Alexandre Doutres : « On ne se sent inférieurs à personne »
Alexandre Doutres, joueur et membre du staff de Salses XIII, revient sur la défaite à Saint-Martin et évoque la fin de saison.
Alexandre, peux-tu te présenter ?
Je m’appelle Alexandre Doutres, j’ai 32 ans, je suis joueur et membre du staff de Salses XIII, mon village.
Une défaite à Saint-Martin. Que penses-tu de la performance de l’équipe ?
On a mis 20 minutes à entrer dans notre match. Comme chaque week-end, on a répondu présent dans le combat, mais une fois bien en place, on a disjoncté sur des décisions arbitrales très limites.
Dès les premières minutes, notre arrière est fauché en l’air sous un coup de pied, il bascule, mais l’arbitre, à qui je demande une explication en tant que capitaine, me dit qu’il siffle une pénalité pour hors-jeu et non pour plaquage dangereux, ce qui aurait mérité au moins un carton jaune. J’ai compris que l’après-midi allait être compliqué.
Au fil du match, les décisions ont continué à peser contre nous, même les plus litigieuses, et elles se sont répétées. Sur leur deuxième essai, la juge de touche lève son drapeau, puis le baisse avant d’aller au fond accorder l’essai. L’arbitre central a également déjugé ses arbitres de touche à plusieurs reprises. Plusieurs ballons arrachés nous sont sifflés contre nous, alors que même les joueurs adverses nous disent honnêtement que c’est eux qui ont perdu le ballon.
Je prends moi-même un carton jaune pour plaquage sans ballon, alors que je tente une interception, les yeux tournés vers le passeur, et que l’on se tamponne involontairement. Puis on sort complètement du match, avec un carton rouge et deux jaunes, finissant à 11 puis à 12 pendant plus de 30 minutes.
On ne peut rien reprocher à l’équipe sur l’envie, mais nous n’avons pas su garder notre calme. On savait qu’avec une victoire contre Saint-Martin et Toulouges, on aurait fait un grand pas vers la deuxième place, et qu’une défaite nous en écarterait presque définitivement.
Cela dit, Saint-Martin est une belle équipe et mérite amplement sa victoire.
Cette saison, vous alternez le bon et le moins bon.
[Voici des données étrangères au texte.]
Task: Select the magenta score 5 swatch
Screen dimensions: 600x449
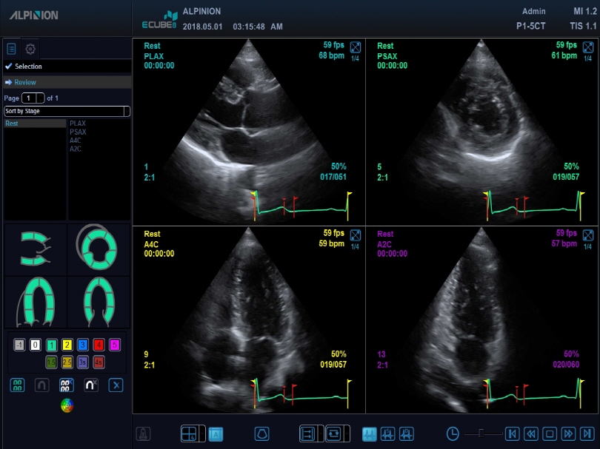Action: 114,345
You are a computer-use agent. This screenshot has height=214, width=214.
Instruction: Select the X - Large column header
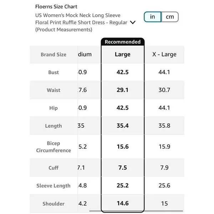pos(164,54)
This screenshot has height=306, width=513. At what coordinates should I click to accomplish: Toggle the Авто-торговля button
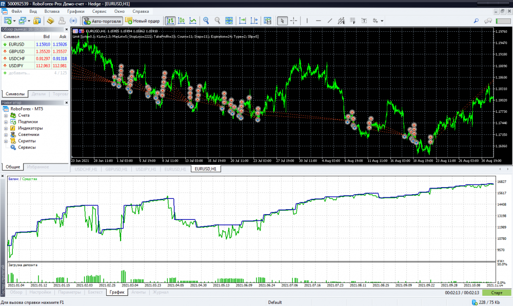[x=103, y=21]
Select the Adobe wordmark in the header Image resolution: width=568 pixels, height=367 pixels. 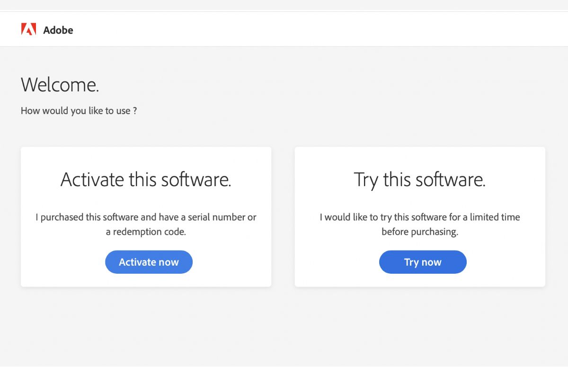pyautogui.click(x=58, y=30)
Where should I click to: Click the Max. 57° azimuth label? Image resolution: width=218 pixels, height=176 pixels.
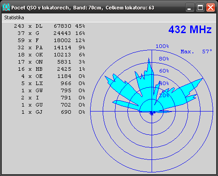click(x=196, y=52)
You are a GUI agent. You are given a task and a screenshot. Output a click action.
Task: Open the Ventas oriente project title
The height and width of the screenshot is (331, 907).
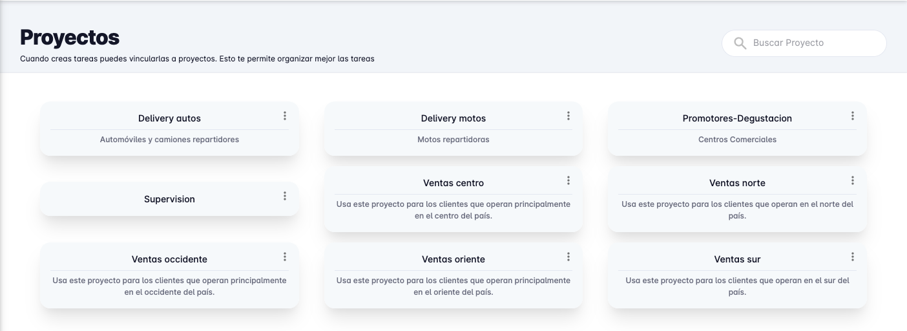[x=453, y=259]
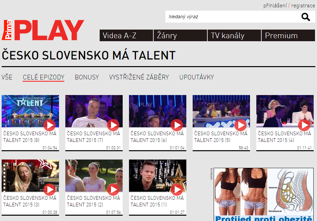The width and height of the screenshot is (317, 221).
Task: Play episode Talent 2015 (1)
Action: (x=177, y=190)
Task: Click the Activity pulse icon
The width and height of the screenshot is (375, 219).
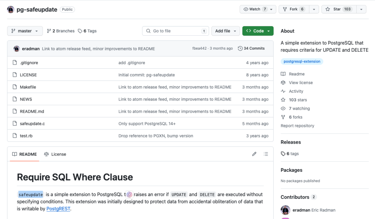Action: (x=283, y=91)
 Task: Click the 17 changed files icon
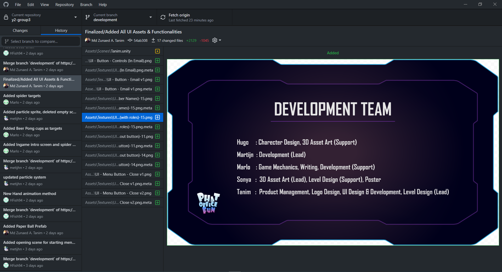(153, 40)
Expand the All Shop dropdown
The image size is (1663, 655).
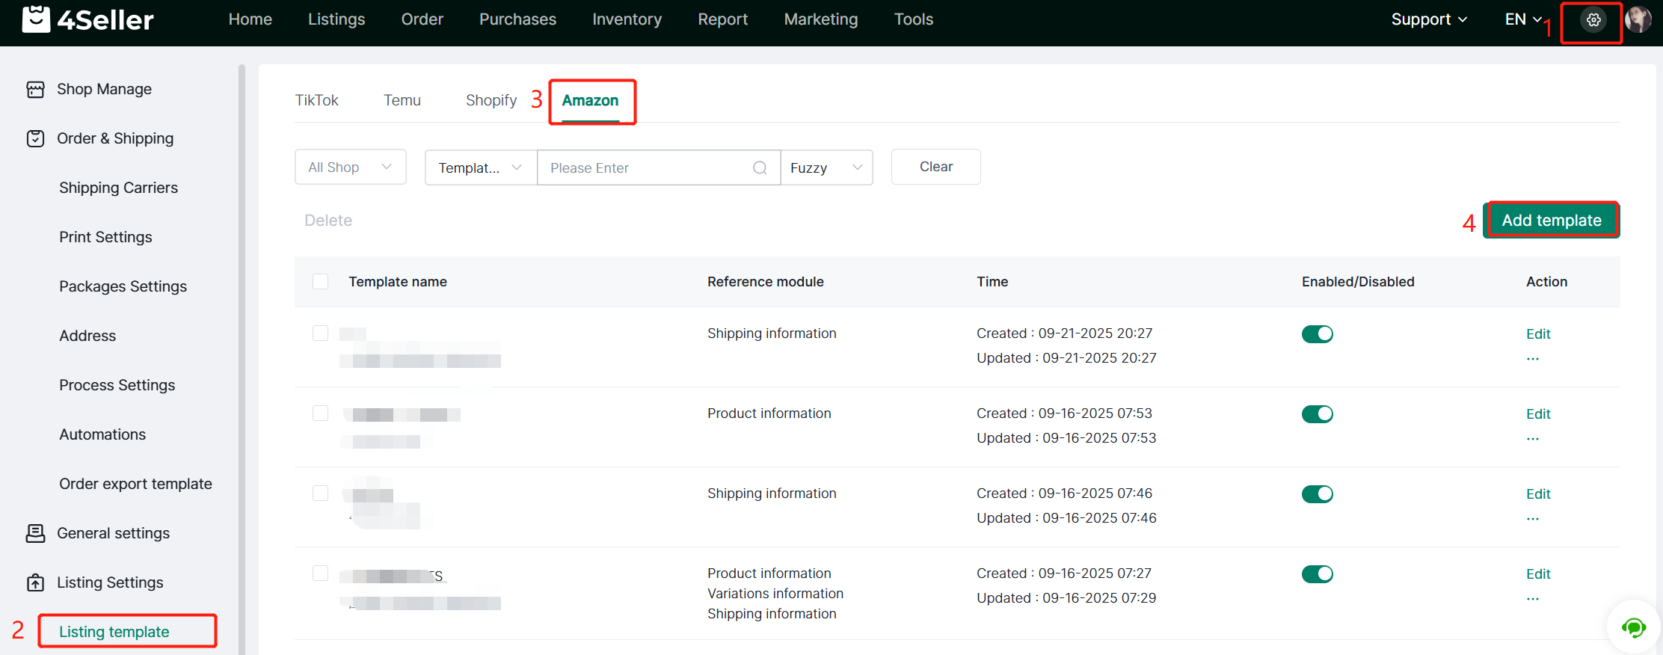click(350, 167)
Comment expliques-tu ces résultats ?
Je pense qu’au début de saison, on a voulu mettre la barre trop haut en termes de jeu, et beaucoup se sont un peu perdus. Après notre défaite contre Toulouges, on a remis les choses à plat, en revenant à des bases plus simples et en insistant sur la compréhension du jeu et les détails.
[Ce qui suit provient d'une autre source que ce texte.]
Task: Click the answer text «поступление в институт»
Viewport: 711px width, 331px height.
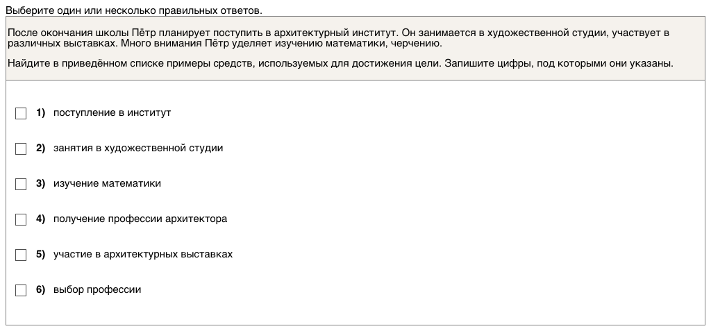Action: [112, 112]
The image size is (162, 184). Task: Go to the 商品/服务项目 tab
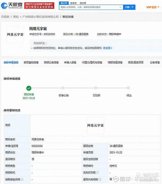[136, 62]
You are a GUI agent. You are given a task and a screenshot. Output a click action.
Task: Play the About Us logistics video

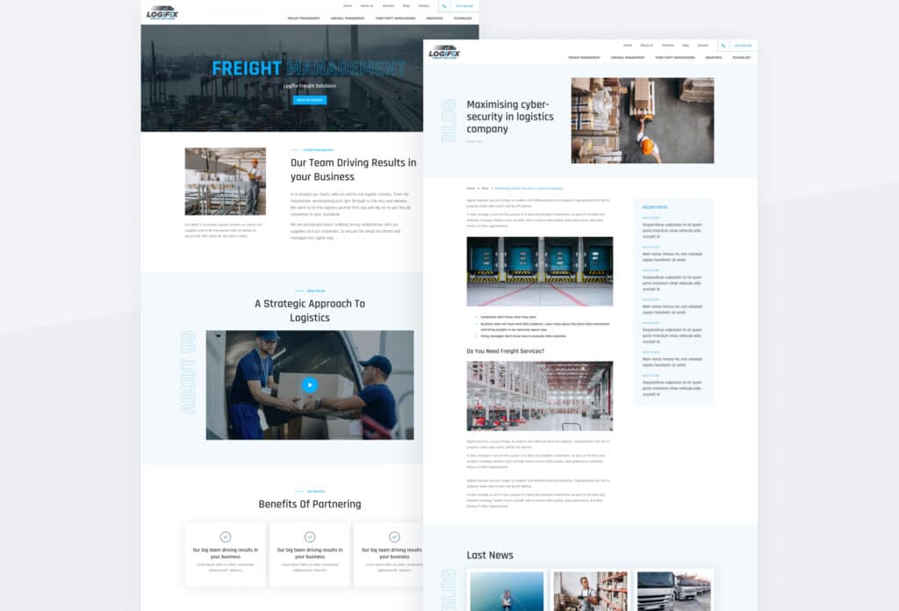312,383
L’arrivée de Milan Garcia et Bouzada nous a fait un bien fou, puis Madani un peu plus tard. Certains joueurs ont élevé leur niveau, et depuis, ça se passe bien mieux.
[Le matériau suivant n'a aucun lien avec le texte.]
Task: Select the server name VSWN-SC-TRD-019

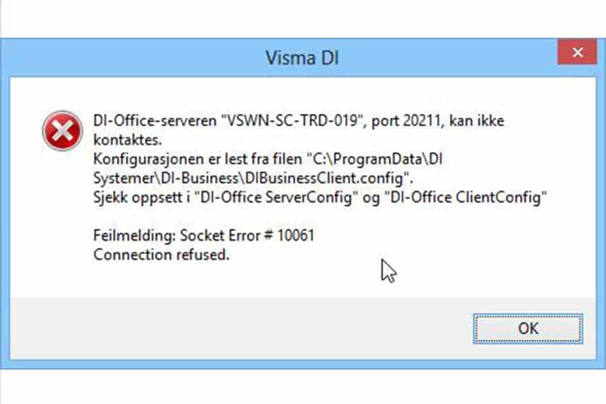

Toi qui as joué à différents niveaux, quelles sont les différences entre Élite 2 et DN ?
La vraie grosse différence, c’est le QI rugby. Bien sûr, je ne parle pas des top joueurs d’Élite, qui sont largement au-dessus techniquement et physiquement.
Mais sinon, on retrouve des joueurs en DN1 aussi durs physiquement que certains en Élite 1. Les contacts sont parfois rudes, et on voit des joueurs avec une vraie qualité individuelle.
La grande différence se joue sur les détails : les bases du jeu, les efforts sans ballon, la technique. Beaucoup de joueurs vont faire un gros plaquage ou une belle charge, feront lever le public et se diront qu’ils ont fait un bon match. Alors que dans la réalité, ils ont mal contrôlé leur plaquage ou oublié dix fois de couvrir l’intérieur. Les bases ne sont pas toujours là.
Depuis deux ans, on bosse beaucoup sur ça au club, et ça commence à porter ses fruits, mais c’est long de changer les habitudes.
Autre différence, la charge d’entraînement est bien moindre. Les joueurs sont moins fit, peu vont à la muscu. Pour les blessures, ils attendent que ça passe, c’est le rugby village. Mais honnêtement, je m’y plais bien.
Quelles sont tes ambitions pour la fin de saison ?
La grande différence avec l’année dernière, c’est qu’on se disait que pour être champion, il fallait que Pamiers passe à côté de son match et que nous, on en fasse un énorme. Et au final, c’est exactement ce qui est arrivé à Réalmont.
Mais cette année, c’est beaucoup plus ouvert. Tout le monde peut battre tout le monde, et on ne se sent inférieurs à personne.
Si on récupère nos blessés et suspendus, si on est au complet, alors on peut tout gagner. La Coupe et le championnat, ce sont nos objectifs.